__AUFGABE A__
Beantworte anhand des Textes über die Laser-EM der Junioren diese Fragen:
(i) Vor welchem Ort fand die Europameisterschaft statt?
(ii) Gegen wie viele Konkurrenten aus wie vielen Nationen trat Philipp Buhl an?
(iii) Welchen Platz belegte er zu Beginn des ersten Wettfahrtages?

__TEXTAUSZUG__
--*--

Titel trotz außerordentlichen Erschwernissen nur knapp verpasst.

Einen erneut sensationellen internationalen Spitzenerfolg verzeichnet Seglertalent Philipp Buhl vom SCAI. Bei der Laser-EM der Junioren an der französischen Atlantikküste vor Douarnenez holt er sich die Silbermedaille.
Der zweifache Junioren-Europameister von 2007 ist als Titelverteidiger angetreten und wurde mit Eröffnung des Events zum Gejagten. Mit mentaler, segeltechnischer und athletischer Stärke stellte er sich eindrucksvoll den 126 Konkurrenten aus 26 Nationen. In einem dramatischen Verlauf musste er mit mehreren schweren Dämpfern klarkommen und zunehmend alles auf eine Karte setzen. Auch im Finale war ihm dieses Mal nicht das berühmte Quäntchen Glück beschert, sondern eine fatale Strafe der Jury, die dem jungen Athleten den Zutritt auf die greifbar nahe Glanzposition endgültig versperrte.
Enttäuschung besteht nicht mehr - so sollte es kommen - so ist eben der Leistungssport, in dem nur einer der ganz große Gewinner sein kann. Für den jetzigen Vize-Champion ist dieser Erfolg so hochwertig wie der Titelgewinn, denn er weiß, was er vollbracht hat.

(Douarnenez, Frankreich / Bretagne, 27.07./01.08.2008 (Text und Bild: fb))

Das Event begann für Philipp am ersten Wettfahrtag mit einem 9. Platz. Im Anschluss setzte er eine deutliche Steigerung auf. Aus der 6. Position an Luvmarke 1 segelte sich Philipp vor allem mit photo19_19-siegerehr-3beeindruckendem Vorwindspeed an die 2. Position und kreuzte später die Ziellinie als Sieger. Damit verbuchte er Rang 4 in der Zwischenwertung.

Am zweiten Wettfahrttag wartete die Ozeanbucht vor Douarnenez mit teils strömenden Regen und lebhaften Wind auf. Das Problem für die Wettfahrtleitung waren die Veränderungen der Windrichtung um bis ca. 50°. Schließlich sollten auf der selben Bahn nacheinander zwei Standard- und das weibliche Radial-Fleet gestartet werden. Am späten Nachmittag gelang schließlich ein Start. Auf dem Vorwind brach die Wettfahrtleitung wegen einer Windrichtungsänderung von ca. 30° ab. Philipp lag bis dahin an 4. Stelle und der Abstand nach vorne war nicht allzu weit. Nach erneutem längeren Abwarten gab die Wettfahrtleitung auf und schickte die Segler in den Hafen.

--*--

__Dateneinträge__
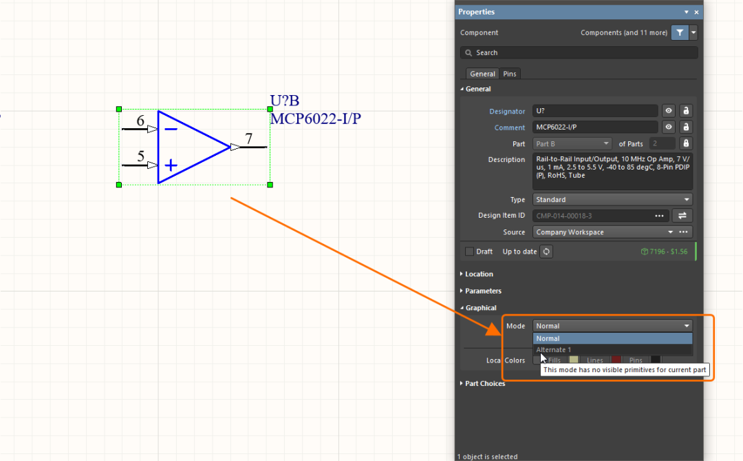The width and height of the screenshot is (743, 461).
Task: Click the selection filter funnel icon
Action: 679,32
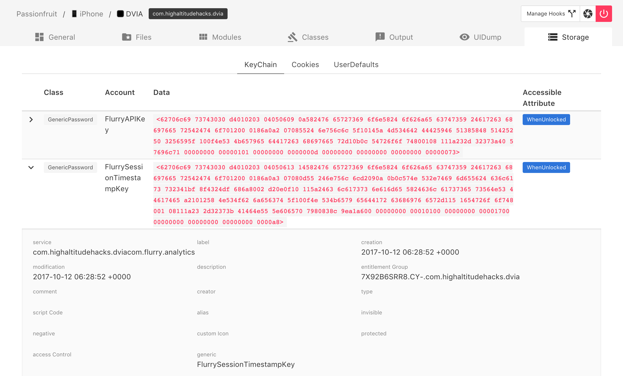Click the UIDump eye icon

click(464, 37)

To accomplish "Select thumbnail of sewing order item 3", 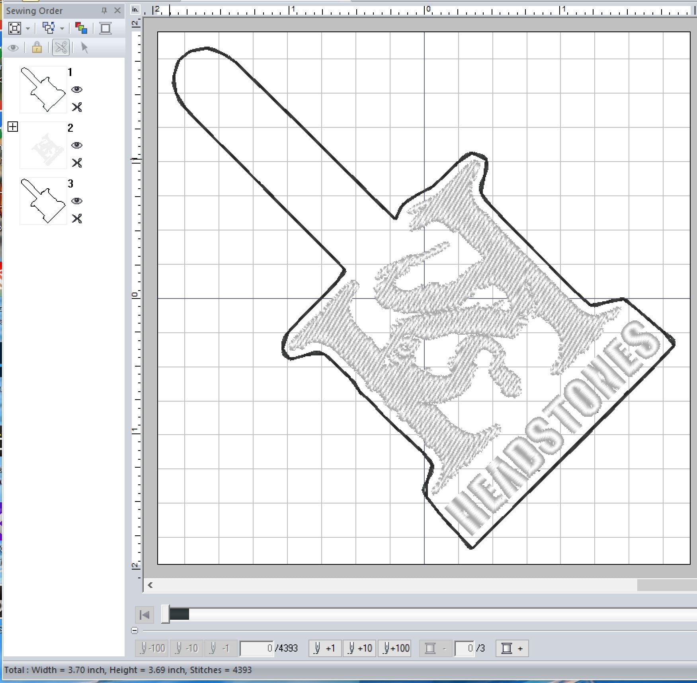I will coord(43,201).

--*--

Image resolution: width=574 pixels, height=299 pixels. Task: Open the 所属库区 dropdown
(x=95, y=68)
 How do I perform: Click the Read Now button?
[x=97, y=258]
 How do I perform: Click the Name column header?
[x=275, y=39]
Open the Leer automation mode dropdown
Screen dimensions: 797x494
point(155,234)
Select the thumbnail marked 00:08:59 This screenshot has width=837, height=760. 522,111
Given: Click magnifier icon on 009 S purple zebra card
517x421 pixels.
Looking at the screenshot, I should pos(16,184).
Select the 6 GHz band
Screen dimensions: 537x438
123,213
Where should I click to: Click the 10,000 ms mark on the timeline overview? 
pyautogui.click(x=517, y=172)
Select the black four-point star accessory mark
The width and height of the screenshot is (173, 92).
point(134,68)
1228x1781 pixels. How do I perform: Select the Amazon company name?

--*--

__AUFGABE B__
Schreibe aus den Dateneinträgen die Zeilen unverändert ab. Beginne mit der Zeile, die „Given: Click magnifier“ enthält, und höre nach der Zeile auf, die „1228x1781 pixels. How“ enthält.

__ERWARTETE LÖSUNG A__
(i) Vor Douarnenez an der französischen Atlantikküste.
(ii) Gegen 126 Konkurrenten aus 26 Nationen.
(iii) Den 9. Platz.

__ERWARTETE LÖSUNG B__
Given: Click magnifier icon on 009 S purple zebra card
517x421 pixels.
Looking at the screenshot, I should pos(16,184).
Select the 6 GHz band
Screen dimensions: 537x438
123,213
Where should I click to: Click the 10,000 ms mark on the timeline overview? 
pyautogui.click(x=517, y=172)
Select the black four-point star accessory mark
The width and height of the screenshot is (173, 92).
point(134,68)
1228x1781 pixels. How do I perform: Select the Amazon company name?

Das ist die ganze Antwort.